L'idée que la peine avait, entre autres buts, celui de corriger le coupable, s'était déjà produite, comme idée accessoire, dans les siècles précédents; mais l'idée que la société doit la peine et paie une dette en l'infligeant, cette réminiscence de Platon, est toute nouvelle dans notre Droit pénal, et ce n'est qu'au XIX* siècle, qu'un de nos grands écrivains, dans son argument sur Gorgias, la remettra en lumière (1).
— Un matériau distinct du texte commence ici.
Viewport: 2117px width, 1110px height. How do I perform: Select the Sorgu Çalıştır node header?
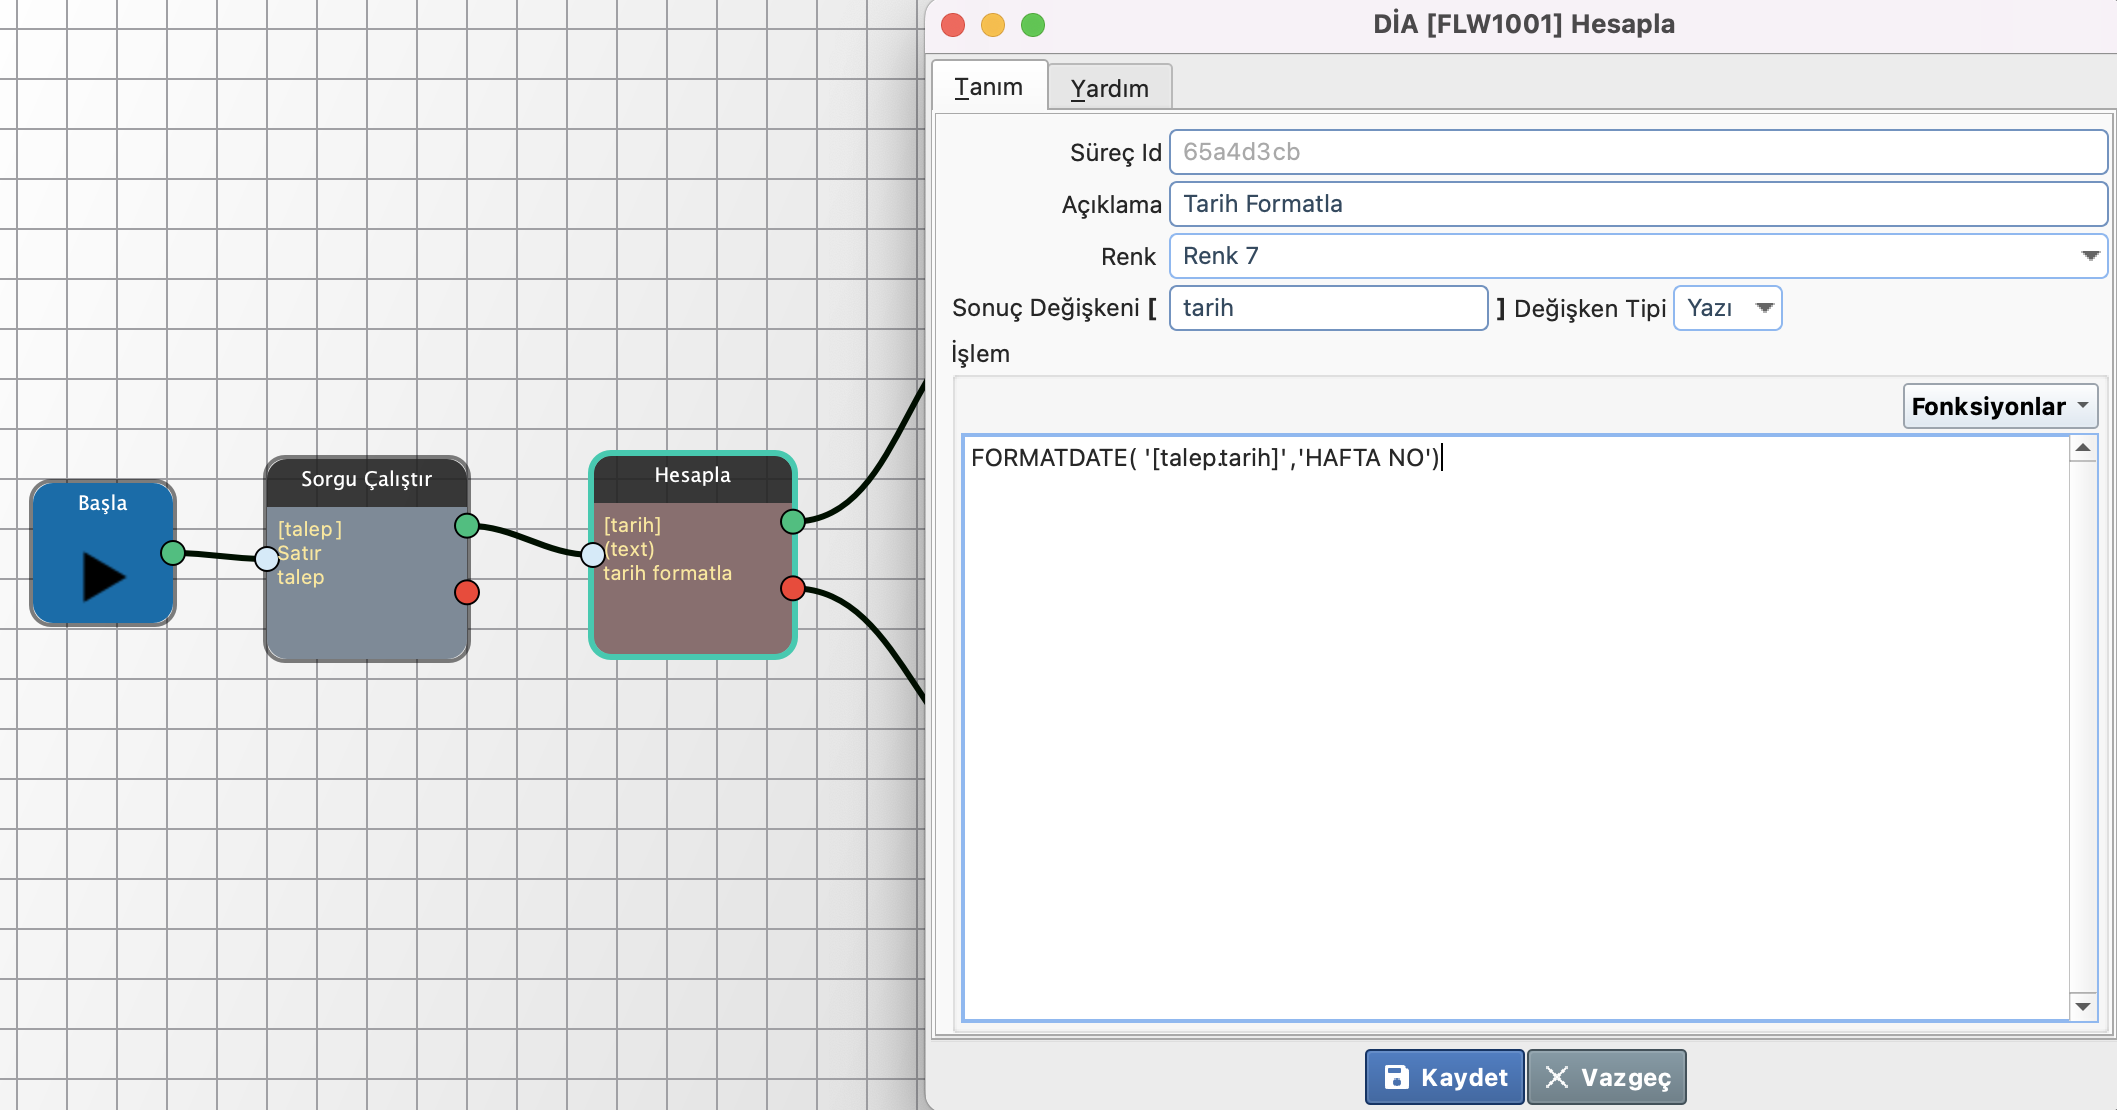[367, 479]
A l'encontre des principes qui ressortaient des faits législatifs et des théories juridiques qui les interprétaient, se forma, dans le courant du XVIIIe siècle, une théorie, instrument de combats et de révolutions. — Elle n'est qu'un élément d'une théorie philosophique dominante à cette époque sur l'origine de la société et des pouvoirs sociaux.—La société n'étailqu'un contrat par lequel les hommes s'étaient entendus pour faire cesser l'état de nature dans lequel ils jouissaient d'une indépendance affranchie de toutes règles, et dans laquelle ils n'avaient que leur force individuelle pour se protéger contre les forces individuelles qui pouvaient les assaillir. Le pouvoir était une création humaine, l'ouvre de la volonté générale qui faisait la loi. C'était un mandataire, un serviteur, chargé de mettre à exécution la volonté commune.

Le pacte social avait pour fin la conservation des contractants; or les associés qui avaient voulu la fin avaient voulu nécessairement les moyens. Les peines.

(1) Platon, trad. Cousin, I. III, p. 167.